• _GIVEN REQUEST_
Using the testimony on the Iraq transition, judge whether each of these statements agrees with it. Answer yes or no for each and quote the exact words of the testimony that decide it. (a) On his first day on the job, Frank Ricciardone went to the Pentagon to meet his Department of Defense counterpart. (b) The Secretary receives a consolidated summary of the Department's transition-related activities once a week. (c) The Senate confirmed Ambassador Negroponte promptly.

• _SOURCE EXCERPT_
┄┄┄┄┄┄
Mr. Chairman, Congressman Lantos, Members of the Committee, I appreciate the opportunity to report to you today on the progress we are making as we meet six weeks before the June 30 transfer of sovereignty in Iraq.

Before I begin, I want to pay tribute to the men and women who are serving our country in Iraq. I know you are immensely proud of the Americans - civilian and military - who demonstrate the highest degree of dedication, determination and courage as they work to bring security, democracy and prosperity to Iraq. I also want to thank our many Coalition partners - civilian and military - for their steadfast support and sacrifices.

Thank you also for your support of the State Department.

I will report to you today:

That we are carrying out a plan to get to June 30 and beyond based on guidance and direction set by the President and Secretary Powell;

That we are focused on the need to get enough resources, the right people and the right organization so that we can do the job we have been assigned, and finally;

That we are focused on achieving a successful transition to an Iraqi Interim Government, working closely with Iraqis, our Coalition partners, and the United Nations.


Mr. Chairman, allow me to review the status of our efforts to transition on June 30 from the Coalition Provisional Authority to a U.S. Mission.

Last month, Secretary Powell told some of your colleagues, "When the State Department assumes the lead role this summer in representing and managing U.S. interests in Iraq, we will carry on that commitment. We're already thoroughly involved, and we will succeed." The Secretary has set the State Department in motion to support the President's goal of a smooth transition on June 30.

We are pleased by the Senate's prompt confirmation of Ambassador Negroponte. He will do a fantastic job as the first U.S. Ambassador to a free Iraq. He has already recruited an excellent team of senior officers to support him.

After the CPA and the Iraqi Governing Council signed the November 15 Agreement and established the June 30 transition date, the Secretary called Ambassador Frank Ricciardone back to Washington to head our transition team. In his first day on the job, Frank Ricciardone went to the Pentagon to meet with his counterpart as the Iraq Transition Team leader for the Department of Defense, LTG (ret.) Mick Kicklighter. Ricciardone and Kicklighter head one interagency transition team.

Our interagency team has established a cell in Baghdad under Ambassador John Holzman. Ambassador Holzman works on transition planning and implementation in consultation with CPA Administrator Bremer and CJTF-7 Commander Lieutenant General Sanchez.

The Secretary's involvement in our transition planning continues daily. Each evening we send the Secretary a consolidated summary of the Department's transition-related activities for the day. The notes demonstrate a broad range of interagency, bilateral and multilateral requirements, and highlight issues to solve and those resolved. We also provide the Secretary a more in-depth weekly report that highlights key challenges and the steps we are taking to address them.
┄┄┄┄┄┄
• _MATERIAL SHOWN_
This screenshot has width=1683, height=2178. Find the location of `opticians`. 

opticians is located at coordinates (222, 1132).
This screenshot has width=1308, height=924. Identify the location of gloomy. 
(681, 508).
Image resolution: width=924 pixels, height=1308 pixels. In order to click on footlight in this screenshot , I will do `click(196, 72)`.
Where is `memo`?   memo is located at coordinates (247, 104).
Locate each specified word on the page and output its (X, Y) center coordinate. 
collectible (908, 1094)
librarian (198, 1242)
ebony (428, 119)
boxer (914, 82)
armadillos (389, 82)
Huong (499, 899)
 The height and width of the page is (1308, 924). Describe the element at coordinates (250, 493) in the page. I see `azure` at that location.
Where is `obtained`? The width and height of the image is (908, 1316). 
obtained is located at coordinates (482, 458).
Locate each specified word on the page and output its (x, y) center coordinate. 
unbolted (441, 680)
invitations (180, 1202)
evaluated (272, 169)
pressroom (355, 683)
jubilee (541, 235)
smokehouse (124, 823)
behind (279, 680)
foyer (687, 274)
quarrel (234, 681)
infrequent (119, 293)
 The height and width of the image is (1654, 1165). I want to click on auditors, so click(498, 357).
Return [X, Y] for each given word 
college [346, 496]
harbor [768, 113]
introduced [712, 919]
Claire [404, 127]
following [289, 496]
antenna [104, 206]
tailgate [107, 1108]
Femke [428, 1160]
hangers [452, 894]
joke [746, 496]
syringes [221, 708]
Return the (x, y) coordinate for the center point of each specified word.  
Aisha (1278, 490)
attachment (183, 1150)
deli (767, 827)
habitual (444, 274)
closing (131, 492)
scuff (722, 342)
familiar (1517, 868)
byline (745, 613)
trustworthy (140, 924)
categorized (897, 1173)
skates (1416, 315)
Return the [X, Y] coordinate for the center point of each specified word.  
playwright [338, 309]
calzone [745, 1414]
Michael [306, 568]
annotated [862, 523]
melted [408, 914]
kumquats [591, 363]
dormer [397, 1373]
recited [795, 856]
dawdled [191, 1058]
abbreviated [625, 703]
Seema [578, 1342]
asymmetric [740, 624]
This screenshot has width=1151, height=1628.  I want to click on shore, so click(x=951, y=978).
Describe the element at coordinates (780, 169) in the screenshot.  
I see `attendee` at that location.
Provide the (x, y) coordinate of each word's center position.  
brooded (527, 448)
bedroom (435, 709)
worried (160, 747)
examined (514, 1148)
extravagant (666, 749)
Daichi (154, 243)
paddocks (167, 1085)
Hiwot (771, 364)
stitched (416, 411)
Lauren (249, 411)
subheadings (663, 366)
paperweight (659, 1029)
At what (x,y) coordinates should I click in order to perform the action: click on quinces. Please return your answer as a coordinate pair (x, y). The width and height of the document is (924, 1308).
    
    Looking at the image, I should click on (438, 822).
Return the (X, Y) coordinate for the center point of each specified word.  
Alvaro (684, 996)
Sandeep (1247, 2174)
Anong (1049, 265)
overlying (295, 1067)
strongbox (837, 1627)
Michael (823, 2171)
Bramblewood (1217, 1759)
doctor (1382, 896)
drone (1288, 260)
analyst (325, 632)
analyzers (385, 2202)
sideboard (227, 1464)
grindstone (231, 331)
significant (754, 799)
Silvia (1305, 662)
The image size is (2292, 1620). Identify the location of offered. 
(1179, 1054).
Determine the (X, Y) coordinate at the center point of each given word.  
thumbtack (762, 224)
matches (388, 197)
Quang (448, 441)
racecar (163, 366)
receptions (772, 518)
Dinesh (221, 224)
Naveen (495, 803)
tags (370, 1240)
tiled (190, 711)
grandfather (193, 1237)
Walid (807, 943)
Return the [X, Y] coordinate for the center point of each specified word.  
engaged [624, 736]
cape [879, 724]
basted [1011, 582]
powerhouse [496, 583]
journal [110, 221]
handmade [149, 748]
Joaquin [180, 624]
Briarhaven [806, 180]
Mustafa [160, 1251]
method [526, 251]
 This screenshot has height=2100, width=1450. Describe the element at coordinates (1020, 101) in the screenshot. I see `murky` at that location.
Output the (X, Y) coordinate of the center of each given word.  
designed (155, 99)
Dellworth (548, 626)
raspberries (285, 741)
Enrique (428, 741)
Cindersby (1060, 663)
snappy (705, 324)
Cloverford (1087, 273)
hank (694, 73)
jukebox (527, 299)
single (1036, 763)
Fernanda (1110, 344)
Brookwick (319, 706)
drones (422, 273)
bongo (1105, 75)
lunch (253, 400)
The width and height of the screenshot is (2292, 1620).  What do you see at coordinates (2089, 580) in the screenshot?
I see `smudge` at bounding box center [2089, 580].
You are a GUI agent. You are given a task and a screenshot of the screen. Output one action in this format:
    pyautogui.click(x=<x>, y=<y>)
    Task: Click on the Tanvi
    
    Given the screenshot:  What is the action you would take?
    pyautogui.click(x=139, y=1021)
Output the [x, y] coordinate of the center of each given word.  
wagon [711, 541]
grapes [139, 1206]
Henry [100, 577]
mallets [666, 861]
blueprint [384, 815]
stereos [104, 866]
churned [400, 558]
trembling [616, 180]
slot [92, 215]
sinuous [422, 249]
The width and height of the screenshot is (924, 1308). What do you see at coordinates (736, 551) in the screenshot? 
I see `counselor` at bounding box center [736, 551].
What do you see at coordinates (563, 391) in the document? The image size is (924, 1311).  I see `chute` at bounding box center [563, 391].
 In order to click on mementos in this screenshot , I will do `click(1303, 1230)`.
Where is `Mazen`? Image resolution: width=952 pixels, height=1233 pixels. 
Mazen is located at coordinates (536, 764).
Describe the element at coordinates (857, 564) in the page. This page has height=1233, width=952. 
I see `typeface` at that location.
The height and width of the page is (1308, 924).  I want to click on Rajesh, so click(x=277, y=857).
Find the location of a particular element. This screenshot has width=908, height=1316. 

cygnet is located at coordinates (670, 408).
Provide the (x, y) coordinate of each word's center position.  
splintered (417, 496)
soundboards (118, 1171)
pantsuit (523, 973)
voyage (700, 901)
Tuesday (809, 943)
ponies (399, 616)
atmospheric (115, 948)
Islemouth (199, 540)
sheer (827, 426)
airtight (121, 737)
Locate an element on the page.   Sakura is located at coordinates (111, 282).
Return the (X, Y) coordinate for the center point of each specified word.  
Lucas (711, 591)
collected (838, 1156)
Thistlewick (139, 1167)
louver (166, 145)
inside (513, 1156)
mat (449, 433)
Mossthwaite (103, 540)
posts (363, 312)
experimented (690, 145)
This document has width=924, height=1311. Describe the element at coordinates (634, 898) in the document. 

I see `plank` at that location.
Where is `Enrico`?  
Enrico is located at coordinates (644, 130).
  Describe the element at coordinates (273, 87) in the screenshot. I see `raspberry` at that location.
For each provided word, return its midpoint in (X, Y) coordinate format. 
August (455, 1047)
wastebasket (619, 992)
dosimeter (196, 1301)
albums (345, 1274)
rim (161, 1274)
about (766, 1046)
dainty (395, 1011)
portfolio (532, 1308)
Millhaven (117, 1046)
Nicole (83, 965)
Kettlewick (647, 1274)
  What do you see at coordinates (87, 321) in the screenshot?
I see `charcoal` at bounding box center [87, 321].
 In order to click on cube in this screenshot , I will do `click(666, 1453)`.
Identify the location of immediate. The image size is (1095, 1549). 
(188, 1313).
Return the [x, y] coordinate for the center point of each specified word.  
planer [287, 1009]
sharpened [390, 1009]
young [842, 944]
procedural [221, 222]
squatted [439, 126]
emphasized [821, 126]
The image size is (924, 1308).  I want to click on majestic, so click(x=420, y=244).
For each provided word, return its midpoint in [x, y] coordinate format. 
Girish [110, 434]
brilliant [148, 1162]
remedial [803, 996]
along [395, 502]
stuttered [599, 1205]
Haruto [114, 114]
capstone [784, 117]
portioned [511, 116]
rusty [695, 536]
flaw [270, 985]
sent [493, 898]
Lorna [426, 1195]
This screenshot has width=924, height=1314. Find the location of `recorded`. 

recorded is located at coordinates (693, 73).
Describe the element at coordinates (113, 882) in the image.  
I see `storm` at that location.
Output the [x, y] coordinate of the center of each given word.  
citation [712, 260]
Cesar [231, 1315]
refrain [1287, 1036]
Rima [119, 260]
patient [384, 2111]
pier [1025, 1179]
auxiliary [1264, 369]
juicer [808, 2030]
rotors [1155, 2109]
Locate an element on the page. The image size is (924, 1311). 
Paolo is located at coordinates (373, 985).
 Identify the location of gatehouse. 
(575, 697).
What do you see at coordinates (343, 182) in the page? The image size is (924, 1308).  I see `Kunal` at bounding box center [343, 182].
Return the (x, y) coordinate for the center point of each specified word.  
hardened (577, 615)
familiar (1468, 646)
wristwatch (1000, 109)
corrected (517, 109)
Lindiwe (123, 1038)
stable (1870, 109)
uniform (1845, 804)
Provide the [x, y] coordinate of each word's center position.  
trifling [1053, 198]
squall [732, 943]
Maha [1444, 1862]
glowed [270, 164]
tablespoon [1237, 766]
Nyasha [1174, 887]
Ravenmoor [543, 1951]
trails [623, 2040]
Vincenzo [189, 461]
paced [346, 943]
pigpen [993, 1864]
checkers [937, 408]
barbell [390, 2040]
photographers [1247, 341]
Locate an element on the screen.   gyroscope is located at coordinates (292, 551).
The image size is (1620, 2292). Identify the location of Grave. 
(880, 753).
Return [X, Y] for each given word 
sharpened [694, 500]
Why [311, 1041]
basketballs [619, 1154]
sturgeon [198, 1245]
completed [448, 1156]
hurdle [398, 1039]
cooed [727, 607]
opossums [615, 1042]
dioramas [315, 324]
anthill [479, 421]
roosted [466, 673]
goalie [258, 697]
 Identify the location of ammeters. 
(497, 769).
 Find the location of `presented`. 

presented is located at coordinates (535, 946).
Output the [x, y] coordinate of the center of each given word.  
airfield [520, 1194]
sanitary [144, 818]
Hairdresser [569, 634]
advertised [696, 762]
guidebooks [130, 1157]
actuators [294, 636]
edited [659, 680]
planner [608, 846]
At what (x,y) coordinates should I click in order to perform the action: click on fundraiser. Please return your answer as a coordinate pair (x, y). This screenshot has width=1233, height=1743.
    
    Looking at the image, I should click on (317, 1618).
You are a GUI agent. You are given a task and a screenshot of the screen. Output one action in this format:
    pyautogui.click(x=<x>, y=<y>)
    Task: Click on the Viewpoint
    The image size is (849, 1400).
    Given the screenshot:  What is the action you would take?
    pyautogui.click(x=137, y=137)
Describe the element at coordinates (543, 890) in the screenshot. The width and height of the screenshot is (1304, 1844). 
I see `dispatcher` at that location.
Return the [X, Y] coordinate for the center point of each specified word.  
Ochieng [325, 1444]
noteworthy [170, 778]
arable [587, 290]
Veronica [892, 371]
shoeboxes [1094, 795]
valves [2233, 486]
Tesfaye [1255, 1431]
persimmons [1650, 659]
┄┄┄┄┄┄
• _THE RESULT_
(a) Yes: "In his first day on the job, Frank Ricciardone went to the Pentagon to meet with his counterpart as the Iraq Transition Team leader for the Department of Defense"
(b) No: "Each evening we send the Secretary a consolidated summary of the Department's transition-related activities for the day."
(c) Yes: "We are pleased by the Senate's prompt confirmation of Ambassador Negroponte."